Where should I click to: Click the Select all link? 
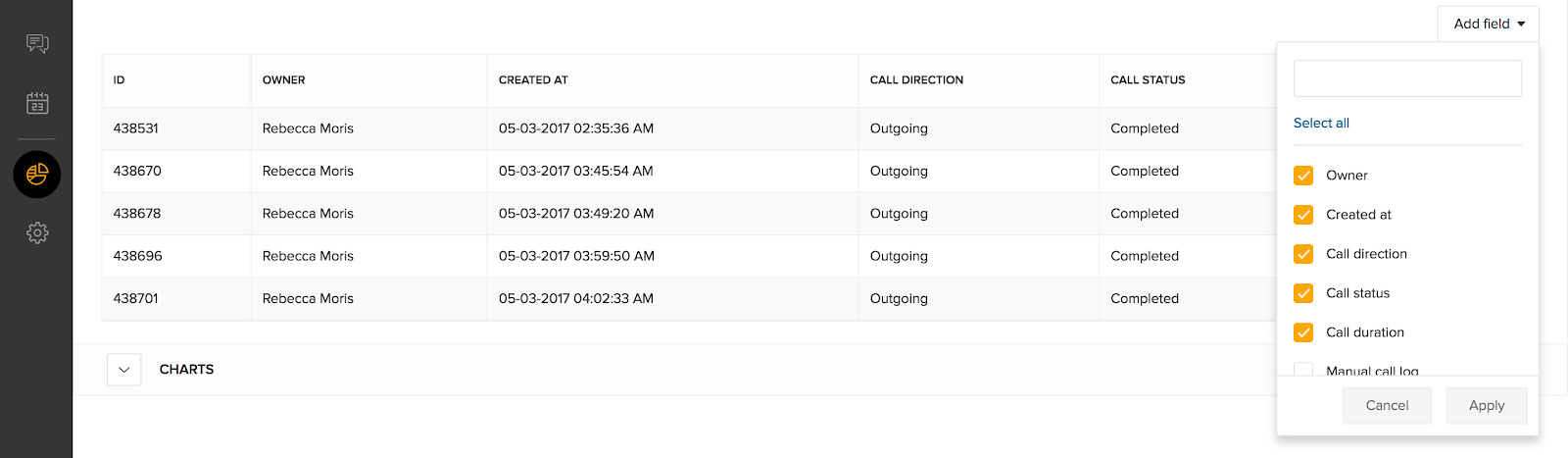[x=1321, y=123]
....
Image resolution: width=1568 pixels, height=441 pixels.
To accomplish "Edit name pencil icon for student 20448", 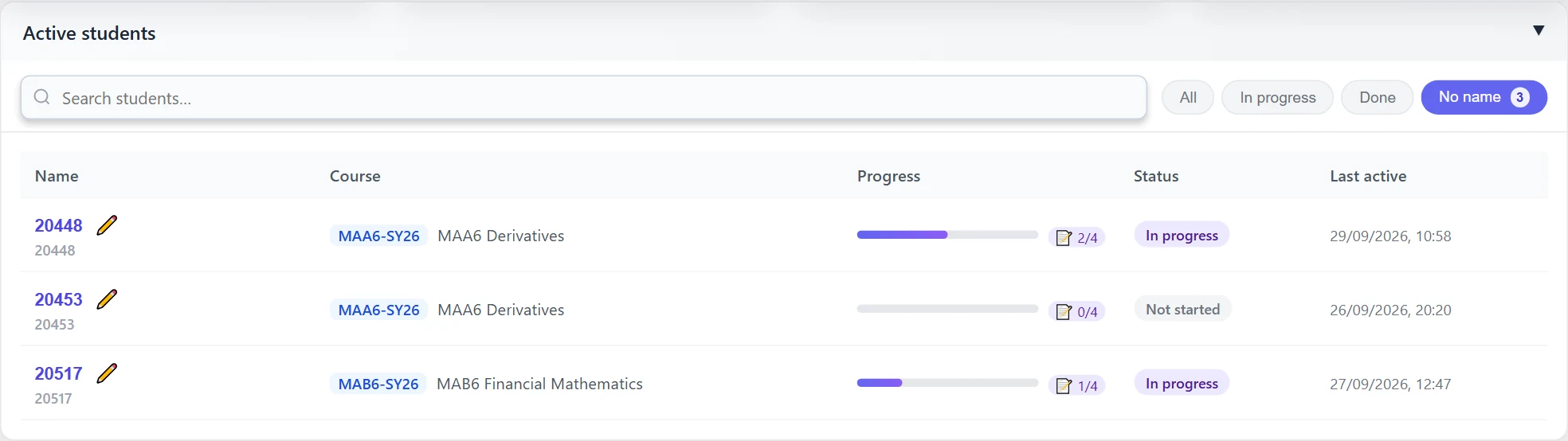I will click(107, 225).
....
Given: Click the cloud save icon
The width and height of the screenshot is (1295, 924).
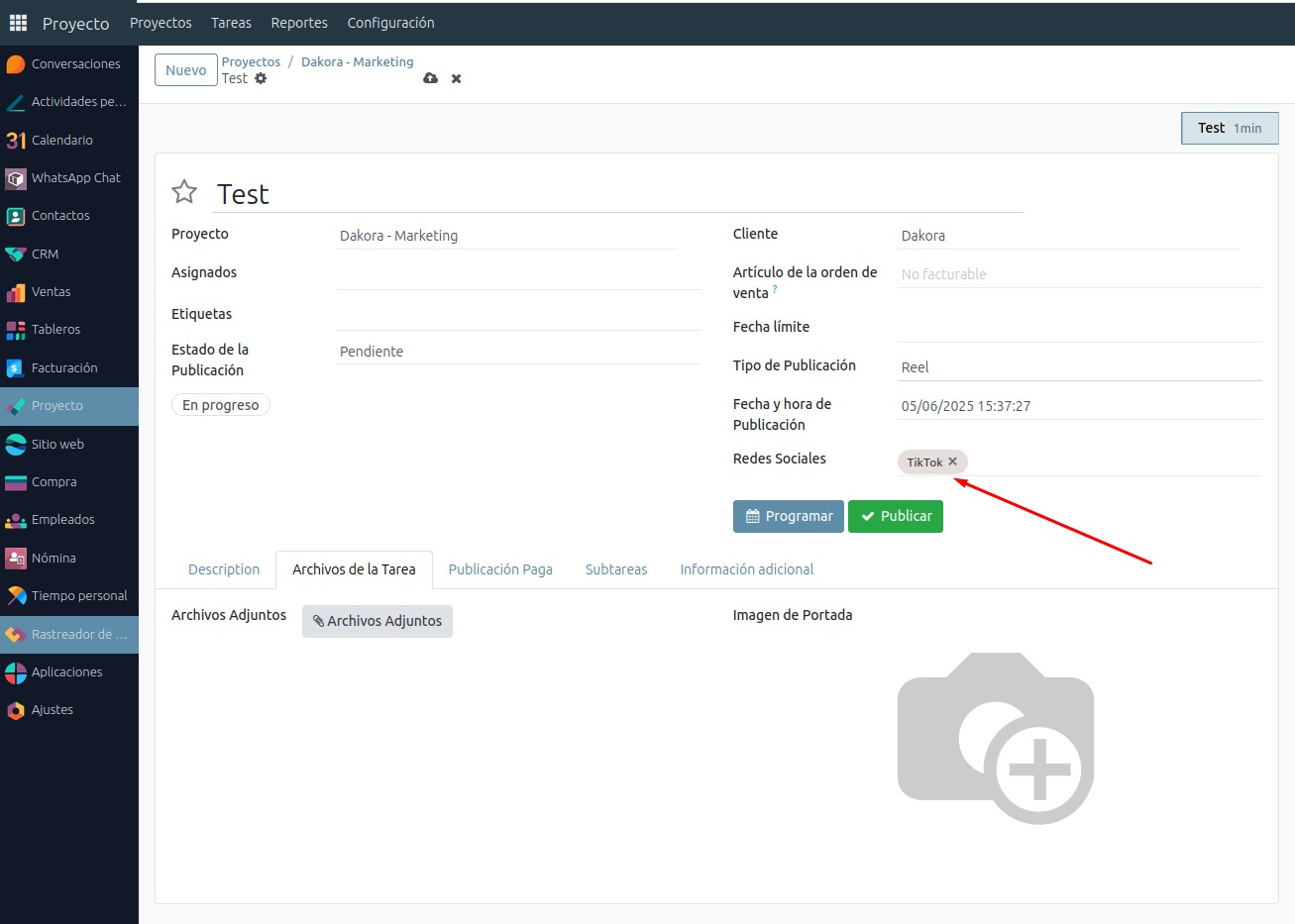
....
▸ Your assignment: Whichever lines of the records above hold the word "height" should all be copied out.

▸ Problem solution:
Image resolution: width=1568 pixels, height=441 pixels.
The width and height of the screenshot is (1295, 924).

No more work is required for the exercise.